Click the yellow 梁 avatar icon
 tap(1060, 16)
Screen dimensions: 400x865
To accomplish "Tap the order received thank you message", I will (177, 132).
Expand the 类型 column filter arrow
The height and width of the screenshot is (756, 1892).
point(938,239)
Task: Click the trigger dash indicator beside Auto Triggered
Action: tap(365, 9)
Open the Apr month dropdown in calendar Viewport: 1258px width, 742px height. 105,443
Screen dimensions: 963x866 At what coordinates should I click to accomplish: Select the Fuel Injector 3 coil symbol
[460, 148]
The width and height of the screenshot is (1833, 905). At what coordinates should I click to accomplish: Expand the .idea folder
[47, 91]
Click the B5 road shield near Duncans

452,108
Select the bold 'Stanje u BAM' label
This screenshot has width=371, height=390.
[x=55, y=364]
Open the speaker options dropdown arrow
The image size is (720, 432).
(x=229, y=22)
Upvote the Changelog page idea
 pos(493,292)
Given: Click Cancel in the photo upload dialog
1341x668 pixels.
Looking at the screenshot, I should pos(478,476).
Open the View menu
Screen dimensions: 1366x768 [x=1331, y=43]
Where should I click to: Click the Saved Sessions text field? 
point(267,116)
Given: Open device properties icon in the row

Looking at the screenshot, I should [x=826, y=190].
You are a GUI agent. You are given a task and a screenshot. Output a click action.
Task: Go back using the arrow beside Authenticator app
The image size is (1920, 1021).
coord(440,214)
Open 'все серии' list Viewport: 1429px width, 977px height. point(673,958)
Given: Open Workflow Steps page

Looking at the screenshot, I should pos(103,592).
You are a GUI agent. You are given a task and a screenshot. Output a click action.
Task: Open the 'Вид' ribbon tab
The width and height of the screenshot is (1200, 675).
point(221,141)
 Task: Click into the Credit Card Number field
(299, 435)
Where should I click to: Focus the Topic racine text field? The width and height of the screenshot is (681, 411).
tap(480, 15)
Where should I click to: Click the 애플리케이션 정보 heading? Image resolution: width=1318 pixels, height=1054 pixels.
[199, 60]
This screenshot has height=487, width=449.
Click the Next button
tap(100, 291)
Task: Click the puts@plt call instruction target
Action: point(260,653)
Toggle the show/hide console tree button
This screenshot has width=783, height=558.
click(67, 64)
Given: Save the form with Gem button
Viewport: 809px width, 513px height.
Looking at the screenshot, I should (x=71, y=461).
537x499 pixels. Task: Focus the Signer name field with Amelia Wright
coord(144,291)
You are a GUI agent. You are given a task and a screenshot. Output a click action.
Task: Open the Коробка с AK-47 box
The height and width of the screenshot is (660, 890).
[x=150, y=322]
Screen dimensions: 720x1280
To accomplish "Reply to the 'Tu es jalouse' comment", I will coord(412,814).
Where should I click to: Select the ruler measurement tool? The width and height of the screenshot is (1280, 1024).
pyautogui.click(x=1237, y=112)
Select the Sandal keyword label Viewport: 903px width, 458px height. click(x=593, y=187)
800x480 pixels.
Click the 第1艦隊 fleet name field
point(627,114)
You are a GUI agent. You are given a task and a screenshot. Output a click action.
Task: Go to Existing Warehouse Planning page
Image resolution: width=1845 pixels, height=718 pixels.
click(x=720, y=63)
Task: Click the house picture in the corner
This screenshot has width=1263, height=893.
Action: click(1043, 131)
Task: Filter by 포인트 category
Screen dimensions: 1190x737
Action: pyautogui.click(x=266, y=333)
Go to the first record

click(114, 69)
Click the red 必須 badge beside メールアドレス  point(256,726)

TASK GOAL: What lines above mention "dropdown"? Copy each one.

EXERCISE SOLUTION:
Open the Apr month dropdown in calendar Viewport: 1258px width, 742px height. 105,443
Open the speaker options dropdown arrow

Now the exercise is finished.